═════ Vorliegender Text

„Sturmflut – Mamma Carlotta ermittelt – Ein Sylt-Krimi“ von Gisa Pauly ist der mittlerweile 13. Fall der italienischen Nonna auf Sylt. Doch dieses Mal ist nichts so, wie es zunächst den Anschein hat und nichts so, wie es einmal war. Die sonst so lebenslustige aber manchmal etwas stille Carolin hat sich zurückgezogen, lebt nur noch in den Tag hinein und weiß mit sich und der Welt nichts mehr anzufangen. Mamma Carlotta nimmt dies bei ihrer Ankunft zunächst staunend entgegen, doch bereits wenige Zeit danach wird ihr klar, hier ist ihr pädagogisches Geschick gefragt.
Sie muss eine Aufgabe für Carolin finden. Doch dies war gar nicht so einfach, wie sie es selbst zunächst glaubte. Dann jedoch entdeckte sie durch Zufall einen Hinweis auf einem Literaturfestival auf Sylt und schon ist eine Idee geboren. Tatsächlich gelingt es ihr, Carolin von der Idee einer Teilnahme am Festival zu überzeugen. Zunächst etwas skeptisch spricht sie bei der Verlegerin, die das Event veranstaltet, vor, bietet ihr sogar ihre Hilfe als Freiwillige.
Mamma Carlotta ist natürlich mit von der Partie, schließlich möchte sie selbst die Verlegerin kennen lernen. Doch Antonia Schäfer ist alles andere als konzentriert. Während des ersten Treffens nimmt sie ein Telefonat entgegen, das sie gänzlich aus der Bahn zu werfen scheint.
Eine Entführung kommt selten allein
Wenig später erfahren Mamma Carlotta und Enkelin Carolin, dass die Tochter der Verlegerin, Lale Claussen, entführt wurde. Natürlich bieten sie ihre Hilfe an und bringen Antonia Schäfer zum Ort des Geschehens. Hier treffen sie auch auf den ermittelnden Hauptkommissar Eric Wolf, der gleichzeitig Carlottas Schwiegersohn ist. Für alle, die die Fälle kennen, in denen Mamma Carlotta ermittelt, wird nun nichts Neues kommen, denn natürlich ist Mamma Carlotta schon bald mittendrin im totalen Chaos und ausnahmsweise einmal darf sie nichts über die Entführung verlauten lassen. Überhaupt nichts, wenn sie das Wohl der Entführten nicht gefährden will.

══════════
═════ Bereitgestelltes Material

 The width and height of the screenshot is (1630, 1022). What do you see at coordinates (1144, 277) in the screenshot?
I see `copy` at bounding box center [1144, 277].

══════════

Schreib bitte aus dem Text über den Sylt-Krimi alles von „Sie muss eine“ bis hinunter zu „zu werfen scheint.“ erneut ab und ersetze dabei „Verlegerin“ durch „Herausgeberin“.

## [Lösung der Aufgabe]
Sie muss eine Aufgabe für Carolin finden. Doch dies war gar nicht so einfach, wie sie es selbst zunächst glaubte. Dann jedoch entdeckte sie durch Zufall einen Hinweis auf einem Literaturfestival auf Sylt und schon ist eine Idee geboren. Tatsächlich gelingt es ihr, Carolin von der Idee einer Teilnahme am Festival zu überzeugen. Zunächst etwas skeptisch spricht sie bei der Herausgeberin, die das Event veranstaltet, vor, bietet ihr sogar ihre Hilfe als Freiwillige.
Mamma Carlotta ist natürlich mit von der Partie, schließlich möchte sie selbst die Herausgeberin kennen lernen. Doch Antonia Schäfer ist alles andere als konzentriert. Während des ersten Treffens nimmt sie ein Telefonat entgegen, das sie gänzlich aus der Bahn zu werfen scheint.